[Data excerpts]
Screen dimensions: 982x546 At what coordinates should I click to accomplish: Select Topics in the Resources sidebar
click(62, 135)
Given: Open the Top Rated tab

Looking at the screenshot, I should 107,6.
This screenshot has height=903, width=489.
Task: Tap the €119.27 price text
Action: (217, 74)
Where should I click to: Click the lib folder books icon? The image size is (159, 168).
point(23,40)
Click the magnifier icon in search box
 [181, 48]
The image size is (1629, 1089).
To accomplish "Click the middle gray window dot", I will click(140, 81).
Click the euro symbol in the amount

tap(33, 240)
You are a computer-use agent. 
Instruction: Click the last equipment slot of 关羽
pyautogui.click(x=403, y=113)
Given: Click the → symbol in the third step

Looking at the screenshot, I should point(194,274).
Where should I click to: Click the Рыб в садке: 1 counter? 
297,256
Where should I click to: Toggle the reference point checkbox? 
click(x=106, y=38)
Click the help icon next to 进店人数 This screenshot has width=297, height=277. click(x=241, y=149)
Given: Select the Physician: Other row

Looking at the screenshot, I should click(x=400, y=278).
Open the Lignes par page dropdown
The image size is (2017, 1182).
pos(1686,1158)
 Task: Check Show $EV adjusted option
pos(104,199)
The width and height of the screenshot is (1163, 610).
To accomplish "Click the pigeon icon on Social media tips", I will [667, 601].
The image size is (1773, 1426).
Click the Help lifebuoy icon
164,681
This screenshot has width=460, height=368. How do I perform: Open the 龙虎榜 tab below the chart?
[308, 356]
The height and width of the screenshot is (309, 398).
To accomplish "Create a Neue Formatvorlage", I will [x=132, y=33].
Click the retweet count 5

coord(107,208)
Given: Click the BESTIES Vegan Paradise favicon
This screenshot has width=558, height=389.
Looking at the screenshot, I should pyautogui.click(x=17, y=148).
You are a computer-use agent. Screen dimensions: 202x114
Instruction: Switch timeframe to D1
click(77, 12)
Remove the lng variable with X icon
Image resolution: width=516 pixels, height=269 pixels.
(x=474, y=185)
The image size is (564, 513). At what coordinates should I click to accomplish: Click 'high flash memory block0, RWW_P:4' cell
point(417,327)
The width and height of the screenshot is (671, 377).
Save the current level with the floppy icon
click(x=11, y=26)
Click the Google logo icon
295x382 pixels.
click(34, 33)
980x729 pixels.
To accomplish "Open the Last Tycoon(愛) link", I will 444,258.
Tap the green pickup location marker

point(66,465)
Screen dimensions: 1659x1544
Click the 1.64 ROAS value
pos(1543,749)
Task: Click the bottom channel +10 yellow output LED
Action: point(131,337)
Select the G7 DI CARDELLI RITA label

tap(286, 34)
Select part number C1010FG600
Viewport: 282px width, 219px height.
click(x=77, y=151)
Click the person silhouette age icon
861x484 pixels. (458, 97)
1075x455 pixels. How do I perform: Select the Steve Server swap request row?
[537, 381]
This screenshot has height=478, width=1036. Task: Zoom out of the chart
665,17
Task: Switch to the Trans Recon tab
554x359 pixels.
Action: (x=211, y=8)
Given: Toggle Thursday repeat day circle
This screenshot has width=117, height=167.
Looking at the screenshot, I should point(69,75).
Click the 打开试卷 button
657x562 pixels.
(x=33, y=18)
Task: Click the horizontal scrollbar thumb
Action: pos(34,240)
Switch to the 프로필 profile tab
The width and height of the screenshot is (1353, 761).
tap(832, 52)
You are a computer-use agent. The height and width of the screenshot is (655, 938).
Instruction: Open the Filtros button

**Task description**
Throughout the records above, find the lines in which the word "computer" appears and return them.

**Response**
You are a computer-use agent. 
You are a computer-use agent. Screen dimensions: 202x114
You are a computer-use agent. The height and width of the screenshot is (655, 938).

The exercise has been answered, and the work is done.